**The task:**
In the abstract on learning emotion from 100 observations, what does the analysis name as a main factor behind the results?

**Document segment:**
• • • • • • •
Learning Emotion from 100 Observations: Unexpected Robustness of Deep Learning under Strong Data Limitations

Sven Buechel, João Sedoc, H. Andrew Schwartz, Lyle Ungar


Abstract
One of the major downsides of Deep Learning is its supposed need for vast amounts of training data. As such, these techniques appear ill-suited for NLP areas where annotated data is limited, such as less-resourced languages or emotion analysis, with its many nuanced and hard-to-acquire annotation formats. We conduct a questionnaire study indicating that indeed the vast majority of researchers in emotion analysis deems neural models inferior to traditional machine learning when training data is limited. In stark contrast to those survey results, we provide empirical evidence for English, Polish, and Portuguese that commonly used neural architectures can be trained on surprisingly few observations, outperforming n-gram based ridge regression on only 100 data points. Our analysis suggests that high-quality, pre-trained word embeddings are a main factor for achieving those results.
• • • • • • •
**Extracted material:**
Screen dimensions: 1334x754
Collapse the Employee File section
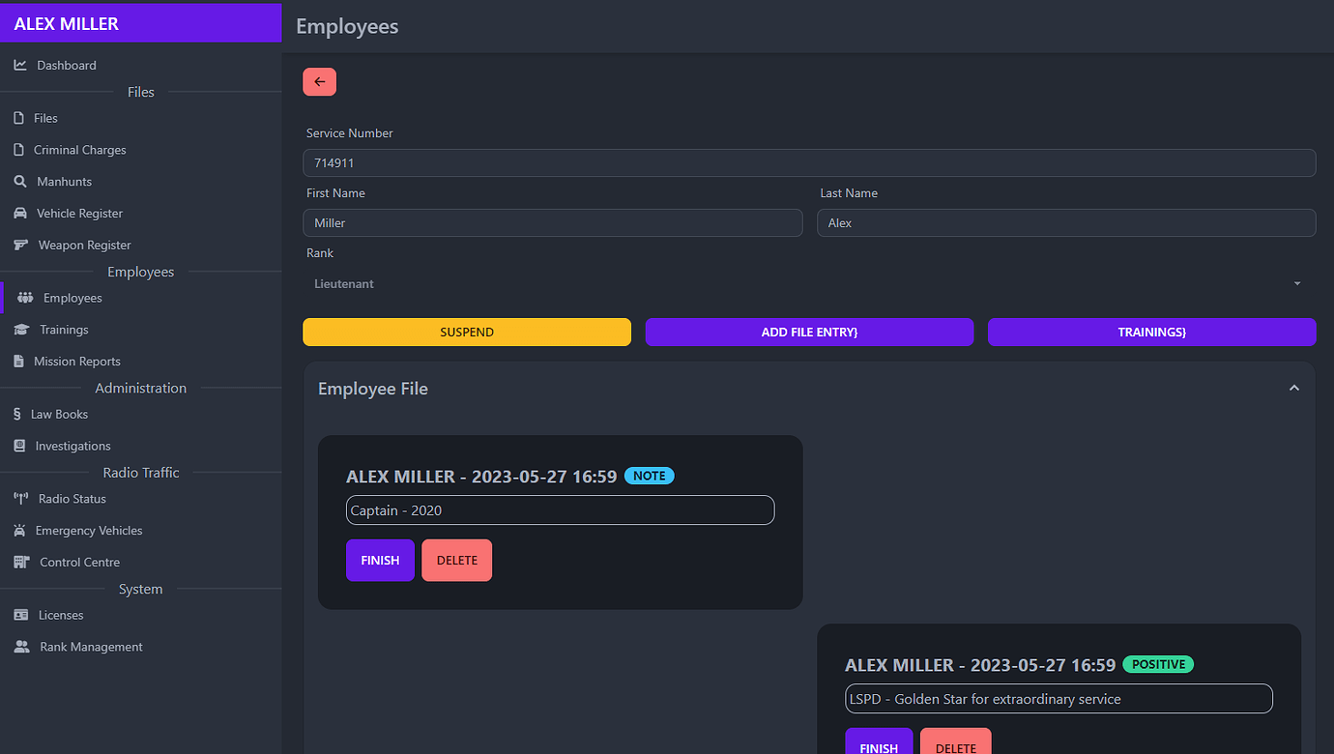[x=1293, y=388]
• • • • • • •
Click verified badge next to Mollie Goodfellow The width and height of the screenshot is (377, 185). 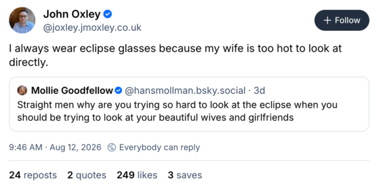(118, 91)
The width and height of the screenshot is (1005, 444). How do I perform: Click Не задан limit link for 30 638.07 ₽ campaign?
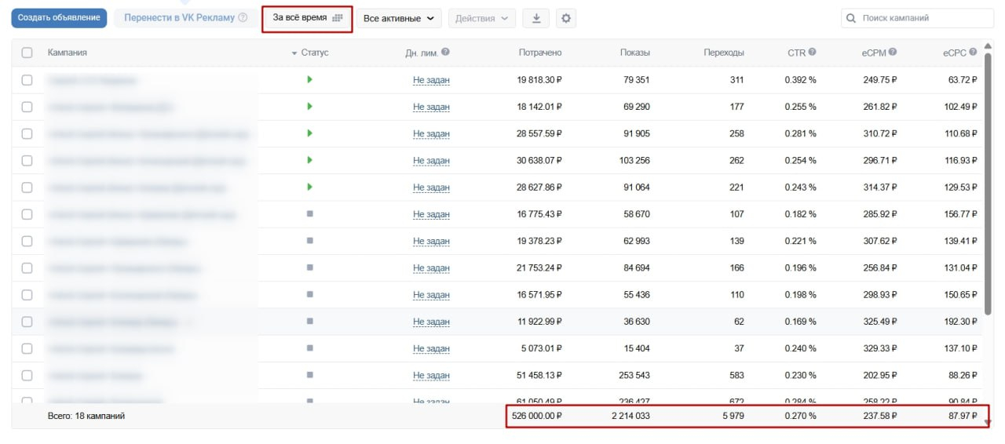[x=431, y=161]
• • • • • • •
**Problem solution:**
High-quality, pre-trained word embeddings.